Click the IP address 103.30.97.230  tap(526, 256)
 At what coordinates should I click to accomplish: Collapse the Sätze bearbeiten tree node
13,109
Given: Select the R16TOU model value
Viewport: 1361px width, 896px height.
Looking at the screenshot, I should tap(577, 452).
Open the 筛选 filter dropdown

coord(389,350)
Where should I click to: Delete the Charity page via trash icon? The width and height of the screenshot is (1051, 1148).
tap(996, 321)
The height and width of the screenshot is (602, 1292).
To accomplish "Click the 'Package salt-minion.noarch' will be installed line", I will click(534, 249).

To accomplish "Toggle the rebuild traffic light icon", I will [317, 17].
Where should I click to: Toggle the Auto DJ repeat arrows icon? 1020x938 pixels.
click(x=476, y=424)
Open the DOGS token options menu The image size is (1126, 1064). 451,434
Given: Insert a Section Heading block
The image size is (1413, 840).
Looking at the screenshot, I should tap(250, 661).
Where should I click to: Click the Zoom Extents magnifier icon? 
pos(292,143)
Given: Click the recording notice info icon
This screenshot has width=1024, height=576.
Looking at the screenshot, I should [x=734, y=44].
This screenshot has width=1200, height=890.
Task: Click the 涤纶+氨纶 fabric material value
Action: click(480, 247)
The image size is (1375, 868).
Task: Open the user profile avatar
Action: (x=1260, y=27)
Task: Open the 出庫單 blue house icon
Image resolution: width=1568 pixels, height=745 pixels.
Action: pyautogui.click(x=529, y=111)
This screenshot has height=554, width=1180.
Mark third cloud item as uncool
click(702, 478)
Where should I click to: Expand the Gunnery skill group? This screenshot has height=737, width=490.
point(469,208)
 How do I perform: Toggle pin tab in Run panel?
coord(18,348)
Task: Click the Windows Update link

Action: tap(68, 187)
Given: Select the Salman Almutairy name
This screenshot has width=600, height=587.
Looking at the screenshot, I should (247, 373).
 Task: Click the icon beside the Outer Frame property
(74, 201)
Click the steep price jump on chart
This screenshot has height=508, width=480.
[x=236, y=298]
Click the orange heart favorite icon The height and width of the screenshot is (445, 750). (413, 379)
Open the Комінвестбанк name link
-=-=-=-=-
▶ Objective
Please write out the records again, from the line with "Given: Select the Salman Almutairy name" through the end of the records, swapping "orange" for "red" and leaving everything else as it is.

▶ Result of this exercise
Given: Select the Salman Almutairy name
This screenshot has width=600, height=587.
Looking at the screenshot, I should (247, 373).
 Task: Click the icon beside the Outer Frame property
(74, 201)
Click the steep price jump on chart
This screenshot has height=508, width=480.
[x=236, y=298]
Click the red heart favorite icon The height and width of the screenshot is (445, 750). (413, 379)
Open the Комінвестбанк name link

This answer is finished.